Weak authentication and various vulnerabilities in the firmware used by the routers were exploited by a hacker crew to redirect users to certain websites. Devices from some of the best known manufacturers, including TP-Link, D-Link, Micronet and Tenda, were hacked.

Various kinds of malware specifically target routers, including families such as Darlioz and Moon, while some Windows viruses use routers to re-infect machines, as with a malware variant known as Sality.

“When we look at the widely publicised cyber threat stories from the past year or so, we see attacks on home network devices are now widely used to steal online banking credentials,” says Janus.

Hang on to your Bitcoins

Janus is also unsurprised by the growing range and quality of attacks on crypto-currencies and the organisations dealing in them.

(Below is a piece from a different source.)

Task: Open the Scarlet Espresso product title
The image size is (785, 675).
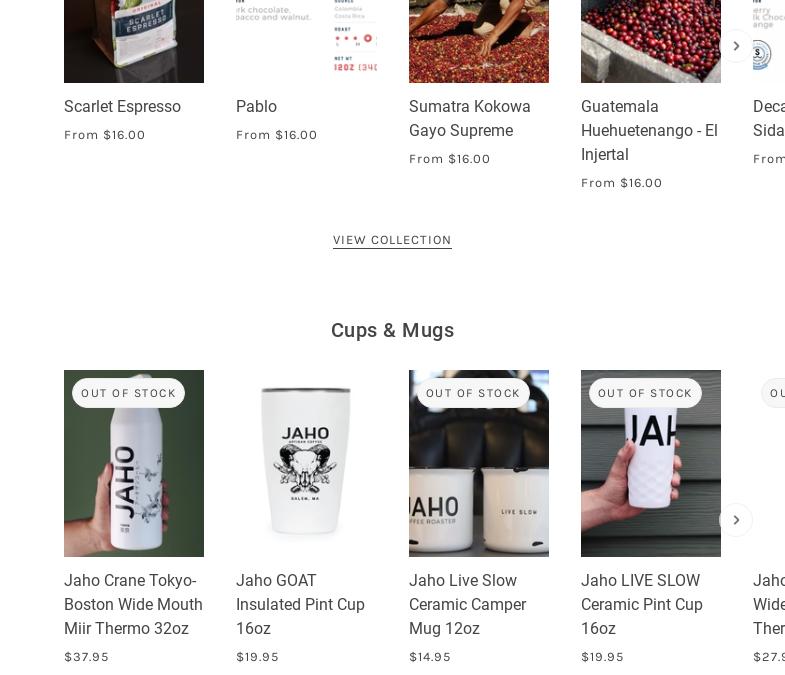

Consumers and businesses using the likes of Bitcoin now have to fear a deluge of malware trying to pilfer wallets. The attacks are cross-platform too, putting any system in danger.

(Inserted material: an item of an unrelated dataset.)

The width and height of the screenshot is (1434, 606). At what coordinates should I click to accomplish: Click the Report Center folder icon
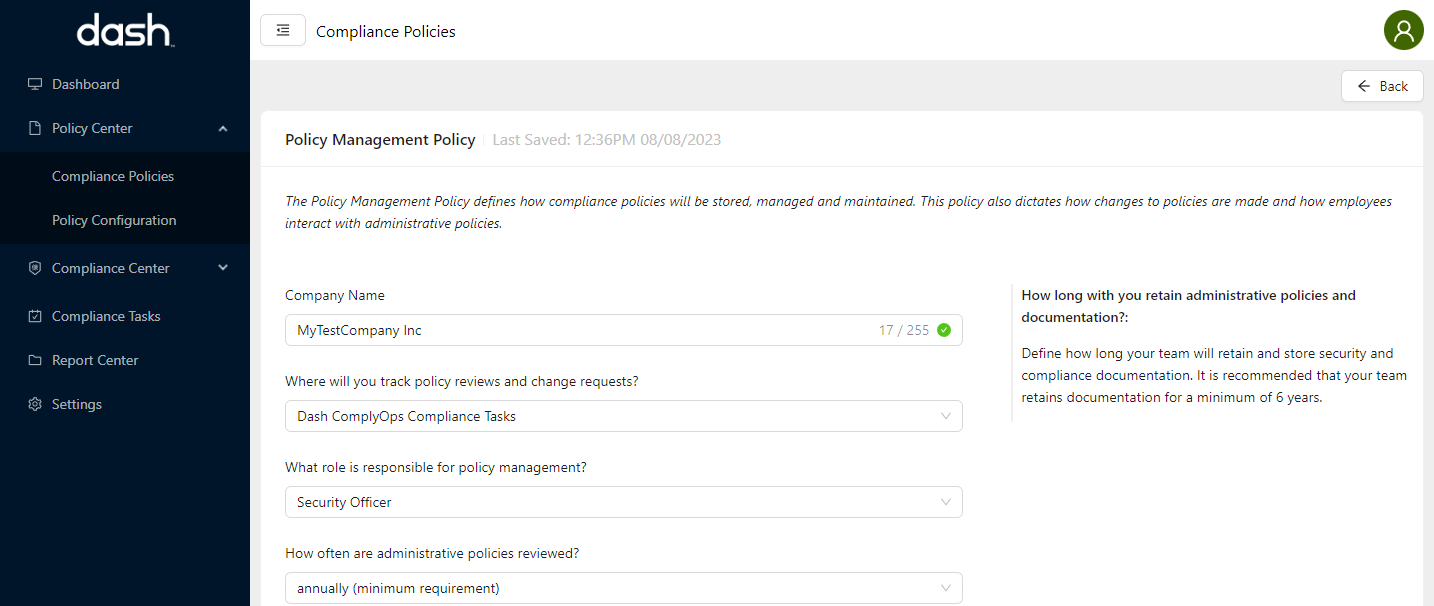click(35, 360)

“Another trend that is currently maturing is attacks against the crypto-currencies. In addition to the growing number of Bitcoin-mining Trojans, this year we also discovered Windows and Mac OS X malware designed to steal Bitcoins, in addition to Android SMS-Trojans capable of stealing money from wallets.”

The Bitcoin exchanges are taking a battering too. Mt. Gox suffered the worst, effectively shutting down following a breach that robbed the Bitcoin exchange of $460m.

“I think we can expect more attacks on Bitcoin stock exchanges as this can be very profitable for cyber criminals,” says Janus.